[Records from a data source]
=-=-=-=-=

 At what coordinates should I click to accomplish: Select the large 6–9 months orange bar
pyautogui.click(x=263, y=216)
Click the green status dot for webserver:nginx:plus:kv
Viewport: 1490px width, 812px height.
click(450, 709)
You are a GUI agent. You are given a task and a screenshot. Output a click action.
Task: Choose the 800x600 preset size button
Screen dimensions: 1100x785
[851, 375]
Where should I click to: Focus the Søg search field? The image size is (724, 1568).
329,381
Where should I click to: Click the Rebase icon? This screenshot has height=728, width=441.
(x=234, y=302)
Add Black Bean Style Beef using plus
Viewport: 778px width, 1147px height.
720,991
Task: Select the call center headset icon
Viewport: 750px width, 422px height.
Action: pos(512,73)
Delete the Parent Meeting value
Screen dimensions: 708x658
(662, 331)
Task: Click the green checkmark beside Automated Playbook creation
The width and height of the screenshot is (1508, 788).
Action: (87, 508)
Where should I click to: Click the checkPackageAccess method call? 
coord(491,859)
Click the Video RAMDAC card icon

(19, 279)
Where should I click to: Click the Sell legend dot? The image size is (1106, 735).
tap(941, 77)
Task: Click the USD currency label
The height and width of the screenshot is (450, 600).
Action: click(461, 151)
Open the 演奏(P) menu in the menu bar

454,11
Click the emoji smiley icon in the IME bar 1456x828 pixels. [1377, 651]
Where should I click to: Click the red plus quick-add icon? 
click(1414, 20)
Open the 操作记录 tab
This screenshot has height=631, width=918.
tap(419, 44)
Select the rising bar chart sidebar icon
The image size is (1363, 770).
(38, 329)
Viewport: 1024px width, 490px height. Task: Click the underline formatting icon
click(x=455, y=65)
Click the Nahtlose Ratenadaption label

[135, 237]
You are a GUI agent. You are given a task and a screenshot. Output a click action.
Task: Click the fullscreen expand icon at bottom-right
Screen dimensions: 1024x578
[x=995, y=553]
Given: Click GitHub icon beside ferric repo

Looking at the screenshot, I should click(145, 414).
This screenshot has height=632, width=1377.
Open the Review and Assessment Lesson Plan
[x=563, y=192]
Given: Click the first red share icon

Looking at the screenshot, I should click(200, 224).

=-=-=-=-=

▶ [Problem details] Begin with the first line of the records and finish with the line containing "Task: Click the fullscreen". Reproduce those lines exactly, both ends included, and nothing else.

▶ [Result]
 At what coordinates should I click to accomplish: Select the large 6–9 months orange bar
pyautogui.click(x=263, y=216)
Click the green status dot for webserver:nginx:plus:kv
Viewport: 1490px width, 812px height.
click(450, 709)
You are a GUI agent. You are given a task and a screenshot. Output a click action.
Task: Choose the 800x600 preset size button
Screen dimensions: 1100x785
[851, 375]
Where should I click to: Focus the Søg search field? The image size is (724, 1568).
329,381
Where should I click to: Click the Rebase icon? This screenshot has height=728, width=441.
(x=234, y=302)
Add Black Bean Style Beef using plus
Viewport: 778px width, 1147px height.
720,991
Task: Select the call center headset icon
Viewport: 750px width, 422px height.
Action: pos(512,73)
Delete the Parent Meeting value
Screen dimensions: 708x658
(662, 331)
Task: Click the green checkmark beside Automated Playbook creation
The width and height of the screenshot is (1508, 788).
Action: (87, 508)
Where should I click to: Click the checkPackageAccess method call? 
coord(491,859)
Click the Video RAMDAC card icon

(19, 279)
Where should I click to: Click the Sell legend dot? The image size is (1106, 735).
tap(941, 77)
Task: Click the USD currency label
The height and width of the screenshot is (450, 600).
Action: click(461, 151)
Open the 演奏(P) menu in the menu bar

454,11
Click the emoji smiley icon in the IME bar 1456x828 pixels. [1377, 651]
Where should I click to: Click the red plus quick-add icon? 
click(1414, 20)
Open the 操作记录 tab
This screenshot has height=631, width=918.
tap(419, 44)
Select the rising bar chart sidebar icon
The image size is (1363, 770).
(38, 329)
Viewport: 1024px width, 490px height. Task: Click the underline formatting icon
click(x=455, y=65)
Click the Nahtlose Ratenadaption label

[135, 237]
You are a GUI agent. You are given a task and a screenshot. Output a click action.
Task: Click the fullscreen expand icon at bottom-right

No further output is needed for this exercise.